[DESCRIPTION OF THE TASK]
Reproduce the lines of the material below verbatim, beginning with the line that contains "The image size is (603, 755)." and ending after the line that contains "point(136,381)".

[MATERIAL PROVIDED]
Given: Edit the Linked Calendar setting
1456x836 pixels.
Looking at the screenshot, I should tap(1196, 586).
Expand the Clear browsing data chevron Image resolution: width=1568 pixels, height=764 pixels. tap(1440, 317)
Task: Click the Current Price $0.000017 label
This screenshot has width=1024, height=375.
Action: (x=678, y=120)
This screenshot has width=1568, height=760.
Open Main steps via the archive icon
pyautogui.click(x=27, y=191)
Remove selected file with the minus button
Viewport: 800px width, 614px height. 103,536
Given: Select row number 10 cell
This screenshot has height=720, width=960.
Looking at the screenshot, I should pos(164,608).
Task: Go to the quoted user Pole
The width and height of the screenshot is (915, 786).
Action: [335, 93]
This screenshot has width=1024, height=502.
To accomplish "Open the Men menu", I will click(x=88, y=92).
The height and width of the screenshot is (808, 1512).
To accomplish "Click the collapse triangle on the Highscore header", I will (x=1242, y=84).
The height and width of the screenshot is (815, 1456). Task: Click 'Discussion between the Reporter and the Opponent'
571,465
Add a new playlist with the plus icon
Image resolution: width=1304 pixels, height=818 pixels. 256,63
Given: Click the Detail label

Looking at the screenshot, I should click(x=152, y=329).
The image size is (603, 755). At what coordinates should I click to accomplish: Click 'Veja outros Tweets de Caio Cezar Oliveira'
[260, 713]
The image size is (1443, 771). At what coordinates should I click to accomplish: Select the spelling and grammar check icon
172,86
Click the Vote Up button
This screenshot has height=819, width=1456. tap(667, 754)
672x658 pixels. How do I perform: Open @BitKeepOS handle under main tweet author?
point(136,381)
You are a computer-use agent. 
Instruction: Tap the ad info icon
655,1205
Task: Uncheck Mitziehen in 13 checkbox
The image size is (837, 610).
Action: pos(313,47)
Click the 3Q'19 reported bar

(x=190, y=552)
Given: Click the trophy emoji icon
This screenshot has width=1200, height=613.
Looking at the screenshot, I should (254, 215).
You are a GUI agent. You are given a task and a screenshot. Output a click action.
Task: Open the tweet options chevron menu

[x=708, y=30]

[TASK RESULT]
The image size is (603, 755). At what coordinates should I click to accomplish: Click 'Veja outros Tweets de Caio Cezar Oliveira'
[260, 713]
The image size is (1443, 771). At what coordinates should I click to accomplish: Select the spelling and grammar check icon
172,86
Click the Vote Up button
This screenshot has height=819, width=1456. tap(667, 754)
672x658 pixels. How do I perform: Open @BitKeepOS handle under main tweet author?
point(136,381)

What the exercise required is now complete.